Two days after the "slugfest/pinata" threats surfaced Judge Adalberto Jordan, of the U.S. Court of Appeals for the 11th Circuit, also declined to be considered for the highest position in a judicial career, the position of a U.S. Supreme Court justice.
So the threats of "slugfest" by Senator Cornyn worked.
But, if those threats worked - that means that there might likely be some "skeletons in the closets" of two attorneys who both are in charge of upholding the law, one at the top of the federal Executive branch, and the other close to the top of the federal judicial branch of the government?
Our "honorable" U.S. Attorney General and no less "honorable" federal appellate judge are afraid that some of their dirty little secrets may be dragged out to light and ruin their "unblemished" career?
So much for the "unblemished" career then.
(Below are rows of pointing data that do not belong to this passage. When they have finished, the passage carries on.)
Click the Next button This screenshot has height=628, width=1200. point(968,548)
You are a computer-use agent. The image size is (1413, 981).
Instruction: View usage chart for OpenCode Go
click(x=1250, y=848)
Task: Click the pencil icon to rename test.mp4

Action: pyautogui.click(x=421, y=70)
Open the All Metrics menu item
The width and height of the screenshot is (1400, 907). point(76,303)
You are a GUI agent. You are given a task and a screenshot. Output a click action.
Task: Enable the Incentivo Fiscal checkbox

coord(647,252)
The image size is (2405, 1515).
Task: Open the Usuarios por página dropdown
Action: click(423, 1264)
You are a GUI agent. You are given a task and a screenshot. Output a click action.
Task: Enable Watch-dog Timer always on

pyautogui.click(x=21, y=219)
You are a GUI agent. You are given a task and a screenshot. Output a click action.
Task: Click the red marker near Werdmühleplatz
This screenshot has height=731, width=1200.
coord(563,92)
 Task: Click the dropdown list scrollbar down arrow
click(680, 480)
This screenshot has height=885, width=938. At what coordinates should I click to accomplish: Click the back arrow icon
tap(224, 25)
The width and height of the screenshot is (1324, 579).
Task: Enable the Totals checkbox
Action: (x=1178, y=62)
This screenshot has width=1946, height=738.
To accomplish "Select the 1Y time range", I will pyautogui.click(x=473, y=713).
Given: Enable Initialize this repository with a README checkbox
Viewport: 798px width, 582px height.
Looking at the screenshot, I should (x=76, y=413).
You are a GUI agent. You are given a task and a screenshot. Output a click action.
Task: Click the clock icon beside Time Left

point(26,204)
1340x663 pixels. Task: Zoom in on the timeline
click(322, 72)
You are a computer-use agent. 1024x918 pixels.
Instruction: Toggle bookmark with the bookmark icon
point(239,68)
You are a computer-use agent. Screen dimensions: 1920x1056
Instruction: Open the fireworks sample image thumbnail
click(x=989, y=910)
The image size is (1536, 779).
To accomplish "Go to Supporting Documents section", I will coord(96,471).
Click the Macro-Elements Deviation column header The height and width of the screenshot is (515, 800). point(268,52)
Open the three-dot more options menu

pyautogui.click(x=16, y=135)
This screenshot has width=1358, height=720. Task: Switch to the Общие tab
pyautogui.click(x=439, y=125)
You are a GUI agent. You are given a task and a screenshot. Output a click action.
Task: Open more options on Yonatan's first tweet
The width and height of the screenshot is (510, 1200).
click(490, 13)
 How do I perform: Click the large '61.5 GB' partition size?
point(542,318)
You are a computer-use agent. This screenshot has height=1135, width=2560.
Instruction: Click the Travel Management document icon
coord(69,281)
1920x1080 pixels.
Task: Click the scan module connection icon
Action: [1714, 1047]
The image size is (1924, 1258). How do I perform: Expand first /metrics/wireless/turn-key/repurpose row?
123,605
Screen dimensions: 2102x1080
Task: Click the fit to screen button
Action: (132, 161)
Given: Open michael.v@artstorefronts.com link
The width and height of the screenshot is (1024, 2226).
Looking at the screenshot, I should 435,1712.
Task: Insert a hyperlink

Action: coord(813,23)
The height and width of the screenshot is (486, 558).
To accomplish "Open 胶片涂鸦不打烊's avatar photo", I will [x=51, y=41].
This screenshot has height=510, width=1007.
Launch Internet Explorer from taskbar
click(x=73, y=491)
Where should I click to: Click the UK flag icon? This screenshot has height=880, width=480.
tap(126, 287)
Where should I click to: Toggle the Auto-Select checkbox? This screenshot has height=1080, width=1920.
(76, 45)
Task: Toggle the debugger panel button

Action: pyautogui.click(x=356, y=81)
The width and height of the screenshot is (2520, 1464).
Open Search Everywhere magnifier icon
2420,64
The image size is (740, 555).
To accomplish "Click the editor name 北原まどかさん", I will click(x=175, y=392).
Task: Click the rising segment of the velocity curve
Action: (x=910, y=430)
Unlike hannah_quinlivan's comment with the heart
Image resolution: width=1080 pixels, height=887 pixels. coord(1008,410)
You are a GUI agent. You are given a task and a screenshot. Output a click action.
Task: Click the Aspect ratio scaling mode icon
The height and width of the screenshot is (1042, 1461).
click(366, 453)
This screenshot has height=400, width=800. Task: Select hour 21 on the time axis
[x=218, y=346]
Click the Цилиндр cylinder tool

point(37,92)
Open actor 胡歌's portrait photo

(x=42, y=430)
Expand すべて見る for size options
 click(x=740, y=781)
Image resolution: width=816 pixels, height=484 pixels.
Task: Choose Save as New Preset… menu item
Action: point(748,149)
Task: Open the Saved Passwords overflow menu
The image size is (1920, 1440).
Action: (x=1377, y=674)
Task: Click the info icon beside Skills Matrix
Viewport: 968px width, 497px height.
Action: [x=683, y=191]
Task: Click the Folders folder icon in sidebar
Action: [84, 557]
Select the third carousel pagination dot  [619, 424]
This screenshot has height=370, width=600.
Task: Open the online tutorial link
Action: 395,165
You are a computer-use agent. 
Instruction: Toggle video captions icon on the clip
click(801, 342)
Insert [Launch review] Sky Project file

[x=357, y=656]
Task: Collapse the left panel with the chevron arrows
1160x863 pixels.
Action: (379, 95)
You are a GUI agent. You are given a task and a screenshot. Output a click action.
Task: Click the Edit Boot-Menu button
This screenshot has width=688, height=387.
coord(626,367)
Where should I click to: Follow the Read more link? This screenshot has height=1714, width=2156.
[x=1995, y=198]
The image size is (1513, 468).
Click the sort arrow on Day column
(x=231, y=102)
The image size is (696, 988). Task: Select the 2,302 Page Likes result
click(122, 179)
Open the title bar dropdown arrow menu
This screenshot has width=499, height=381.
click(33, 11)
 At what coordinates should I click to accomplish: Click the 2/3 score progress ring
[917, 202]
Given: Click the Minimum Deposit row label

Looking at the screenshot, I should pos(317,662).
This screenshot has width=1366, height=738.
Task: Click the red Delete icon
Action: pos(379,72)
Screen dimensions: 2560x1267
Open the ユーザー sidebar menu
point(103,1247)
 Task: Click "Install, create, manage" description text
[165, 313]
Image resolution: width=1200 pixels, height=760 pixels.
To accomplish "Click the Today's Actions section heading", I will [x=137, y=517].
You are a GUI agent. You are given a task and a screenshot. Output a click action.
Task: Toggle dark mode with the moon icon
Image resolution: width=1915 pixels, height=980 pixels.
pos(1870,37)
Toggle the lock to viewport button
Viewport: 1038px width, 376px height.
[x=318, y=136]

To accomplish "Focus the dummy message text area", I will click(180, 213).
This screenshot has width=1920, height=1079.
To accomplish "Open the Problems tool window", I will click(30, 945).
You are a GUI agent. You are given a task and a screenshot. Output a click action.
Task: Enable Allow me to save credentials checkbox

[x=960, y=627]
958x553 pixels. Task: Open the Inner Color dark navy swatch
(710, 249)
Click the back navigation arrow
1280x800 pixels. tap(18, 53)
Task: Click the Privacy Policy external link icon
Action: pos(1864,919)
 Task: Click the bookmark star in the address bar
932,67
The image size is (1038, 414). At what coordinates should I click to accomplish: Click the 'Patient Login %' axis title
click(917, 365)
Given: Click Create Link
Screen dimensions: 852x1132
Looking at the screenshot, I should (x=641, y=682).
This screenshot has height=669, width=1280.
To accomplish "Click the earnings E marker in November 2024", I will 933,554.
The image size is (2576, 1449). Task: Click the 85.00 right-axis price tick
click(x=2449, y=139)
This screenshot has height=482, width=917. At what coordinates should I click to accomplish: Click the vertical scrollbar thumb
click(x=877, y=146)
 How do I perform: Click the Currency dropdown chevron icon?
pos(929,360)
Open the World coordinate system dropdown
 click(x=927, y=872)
And, two notes at the end.
A note to voters as to upcoming elections - no, not of the President, but of the U.S. Senators. Both Senator McConnell and Senator Conryn are supposed to adhere to the rule of law, and discharge their duties in good faith, not engage in middle-class-level bullying that makes the Republican party look beyond stupid.
And a note about attorney discipline for criticizing judges and judicial nominees - if you are a Senator, a "slugfest" against a judicial nominee is all right.
If you are a Jane Doe, a solo attorney without connections, true criticism of a judge may result in losing your law license.
So, if you want to criticize a judge or judicial candidate, even if you plan to do it falsely, even if you plan to do openly harass and intimidate a good candidate with a "slugfest" - run for U.S. Senate.